SOLUÇÃO. — A alma unida ao corpo é susceptível de duas espécies de paixões: as do corpo e as da alma. As paixões do corpo vêm de uma perturbação corpórea. Pois, sendo a alma a forma do corpo, resulta por consequência que uno é o ser da alma e do corpo; e portanto, perturbado o corpo por alguma paixão corpórea, há de a alma necessariamente, perturbar-se, embora: por acidente, isto é, na existência que tem enquanto unida ao corpo. Ora, o corpo de Cristo, tendo sido passível e mortal, como estabelecemos, havia também necessariamente a sua alma de ser passível. Quanto à alma, diz-se que é susceptível de paixão pela operação que lhe é própria ou é dela mais principalmente que do corpo. É embora digamos, neste sentido, que a alma sofre, mesmo na sua inteligência e na sua sensibilidade, contudo, como provamos na Segunda Parte, chamam-se proprissimamente paixões da alma as afeições do apetite sensitivo, que existiram em Cristo, como tudo quanto constitui a natureza da alma. Donde o dizer Agostinho: O Senhor, tendo se dignado viver a vida humana em forma de escravo, quis sentir essas paixões quando julgou que as devia sentir; pois, um verdadeiro corpo humano e uma verdadeira alma humana não deviam ter sentimentos que não fossem verdadeiramente humanos.

Devemos porém saber, que essas paixões existiram em Cristo diferentemente do que existem em nós, em três pontos. Primeiro, quando ao objeto. Pois, as paixões da nossa alma tendem geralmente para objetos ilícitos; o que não se dava com Cristo. Segundo, quanto ao princípio. Porque tais paixões frequentemente previnem em nós o juízo da razão; ao passo que em Cristo todos os movimentos sensitivos do apetite se orientavam conforme a disposição racional. Donde o dizer Agostinho: Pela admirável disposição da graça nele existente, Cristo não sentia esses movimentos na sua alma humana senão quando queria, assim como se fez homem quando quis. Terceiro, quanto ao afeto. Pois, em nós às vezes esses movimentos não se limitam ao apetite sensitivo, mas arrastam a razão. O que não se dava com Cristo; pois, os movimento naturalmente próprios da carne humana existiam no seu apetite sensitivo com uma disposição tal, que não impediam de nenhum modo a razão de exercer a sua atividade. Donde o dizer Jerônimo: Nosso Senhor sofreu verdadeiramente a tristeza para provar que verdadeiramente assumiu a natureza humana; mas, para que a paixão não lhe dominasse a alma, o Evangelho diz que ele começou a sofrer a tristeza, por uma como propaixão, De modo que se entenda por paixão perfeita a que domina totalmente a alma, isto é, a razão; e por propaixão a paixão que, começada no apetite sensitivo, não se estendeu mais além.

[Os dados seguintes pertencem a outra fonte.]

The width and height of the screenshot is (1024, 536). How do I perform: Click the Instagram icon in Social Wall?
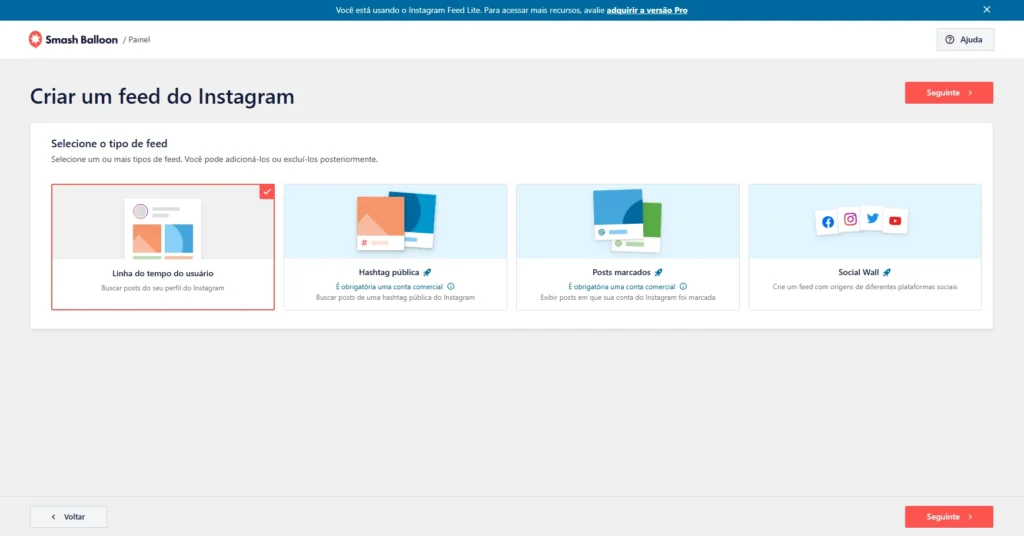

DONDE A RESPOSTA À PRIMEIRA OBJEÇÃO. — A alma de Cristo podia por certo resistir às paixões, para se lhe elas não manifestarem; sobretudo pelo seu poder divino. Mas, por vontade própria, sujeitou-se às paixões tanto corpóreas como da alma.

RESPOSTA À SEGUNDA. — Túlio se exprime, no lugar citado, ao modo dos estóicos, que chamavam paixões, não a quaisquer movimentos do apetite sensitivo, mas só aos desordenados. Ora, tais paixões, manifestamente não existiam em Cristo.

RESPOSTA À TERCEIRA. — As paixões dos pecadores são movimentos do apetite sensitivo que tendem para objetos ilícitos. O que não existiu em Cristo, como nele não existiu a inclinação para o pecado.